The line with "Viewport: 861px width, 480px height." and each line following it, up to the final line of the data, should be set down exactly; pictures stay out.

====

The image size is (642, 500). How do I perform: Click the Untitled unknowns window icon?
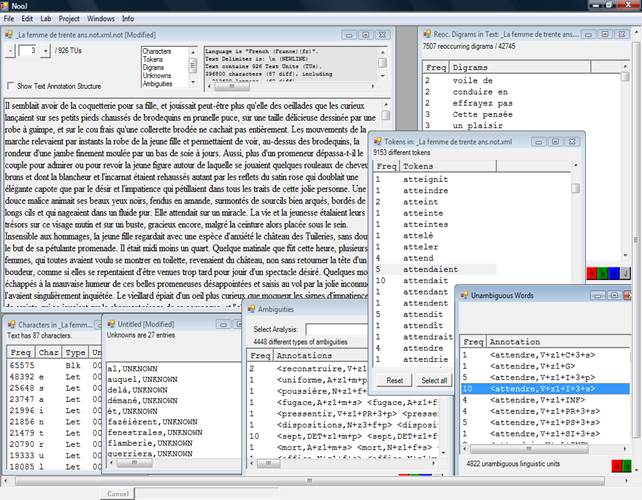point(112,326)
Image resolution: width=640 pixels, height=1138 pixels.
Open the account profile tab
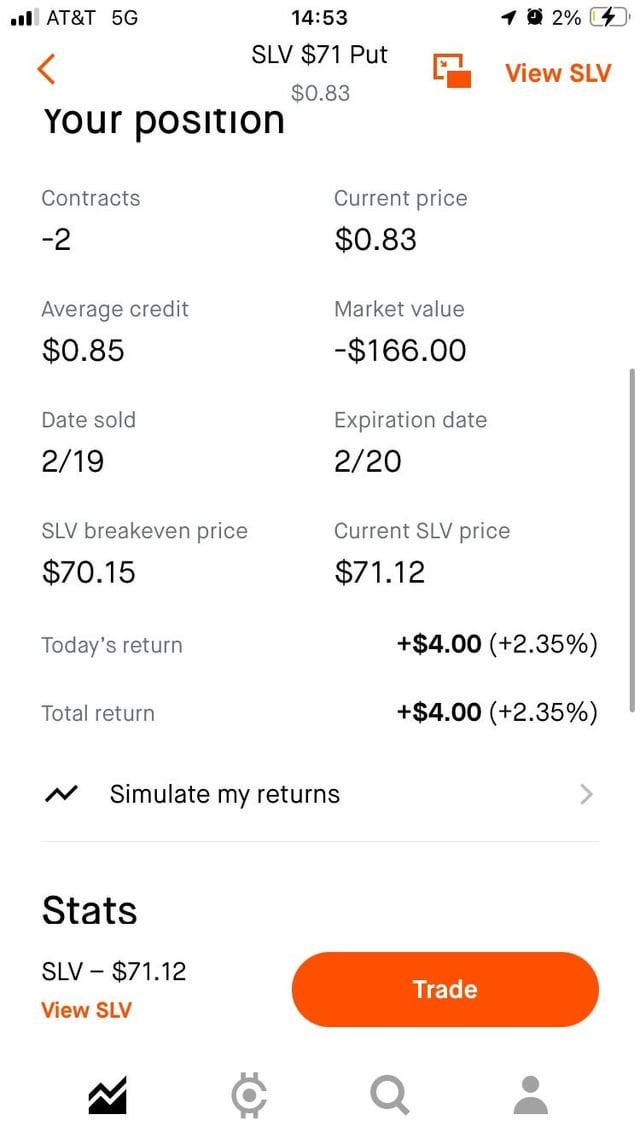530,1096
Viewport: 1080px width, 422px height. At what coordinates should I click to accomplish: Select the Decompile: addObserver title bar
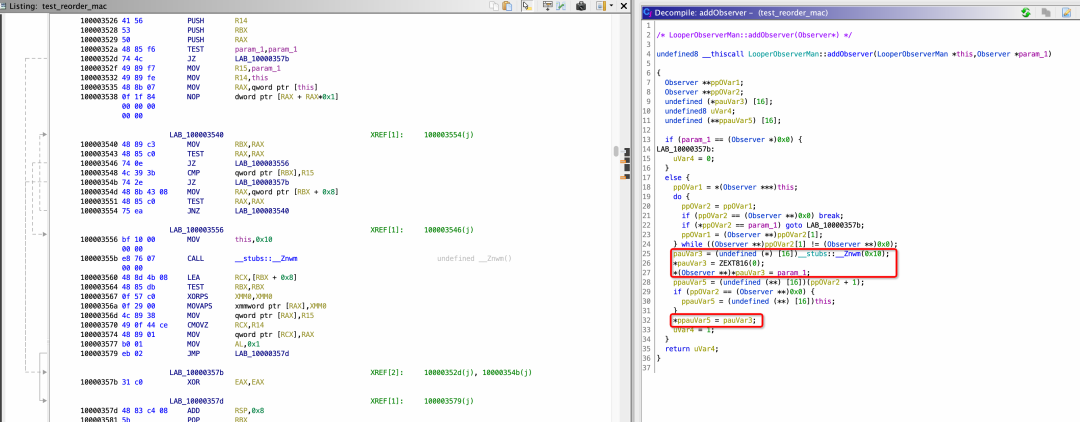coord(720,12)
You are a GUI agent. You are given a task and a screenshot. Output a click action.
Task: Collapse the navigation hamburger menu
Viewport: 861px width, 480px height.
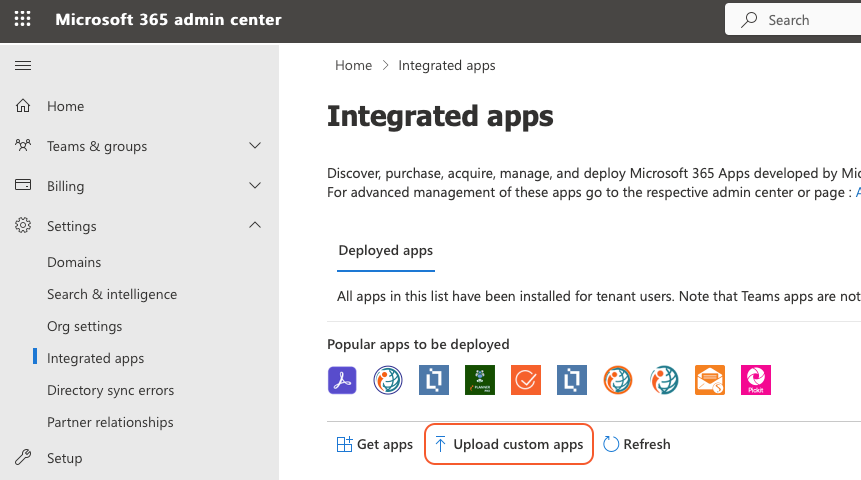pyautogui.click(x=23, y=66)
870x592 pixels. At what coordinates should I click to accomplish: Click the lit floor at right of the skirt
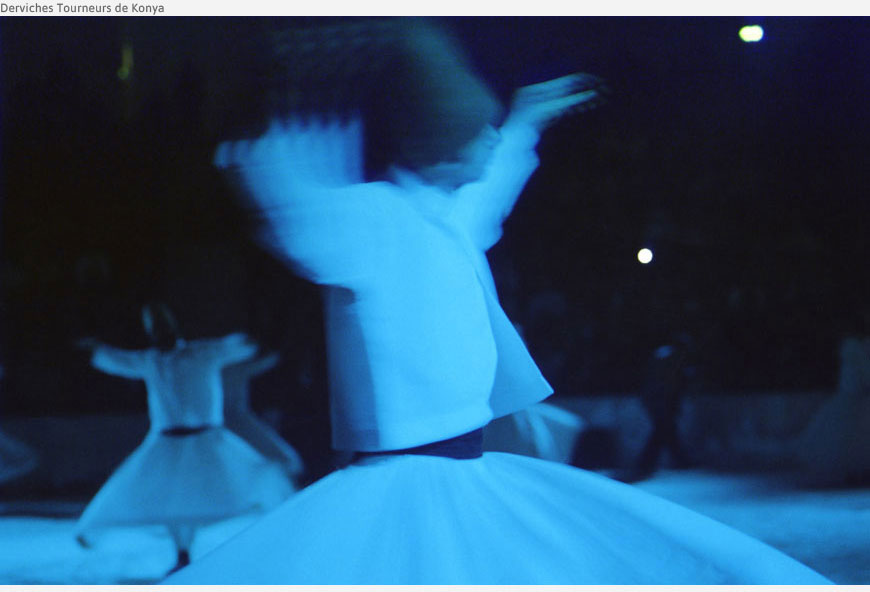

====

RESPONSE:
Viewport: 861px width, 480px height.
pyautogui.click(x=23, y=66)
870x592 pixels. At what coordinates should I click to accomplish: Click the lit floor at right of the skirt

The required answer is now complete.